◆ DOCUMENT EXTRACT ◆
* Begin *

A Greek play transplanted to southside Chicago, the fiery Lysistrata organizes a sex strike that will last until warring gangs put down their weapons.
Directed by Spike Lee.
Starring Teyonah Paris, Nick Cannon, and Angela Bassett
Initial review by Jon Kissel
On top of the earnest factor, Lee is also pushing a unique lyricism on his audience. As an adaptation of an Aristophanes ('Stophanes for short) play, Lee keeps theatrical elements like the Greek chorus of the men's club and Dolmedes' expositing directly to the audience. I expect these choices to be divisive, but again, they worked on me. I talk about show-don't-tell a lot on this site, but THIS IS AN EMERGENCY, as the opening and closing text blares. For Lee, that kind of urgency takes precedence over subtlety and subtext, and if he wants to have someone as magnetic as Samuel L. Jackson tell me how the world is reacting to the sex strike, I can go along for the ride. On the dialogue, I went in wary, but fell under its spell, thanks to the passion in the delivery and the rhythm of the words themselves. I expected some hackiness to shine through on occasion, but my corn radar never pinged. I count the theatrical approach as an asset. Lee's experimenting, and I admire the effort, doubly if that effort's as successful as I believe it is.

* End *

◆ GOALS ◆
**A)** Translate this sentence from the film review into Spanish: "I count the theatrical approach as an asset."
**B)** In the film review, what does Lysistrata organize?
The data placed after the review has no role in anything asked here.

◆ DATA EXCERPT ◆
* Begin *

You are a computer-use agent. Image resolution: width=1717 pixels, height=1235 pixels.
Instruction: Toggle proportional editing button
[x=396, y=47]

* End *

◆ FULL SOLUTIONS ◆
**A)** Considero que el enfoque teatral es una ventaja.

**B)** A sex strike that will last until warring gangs put down their weapons.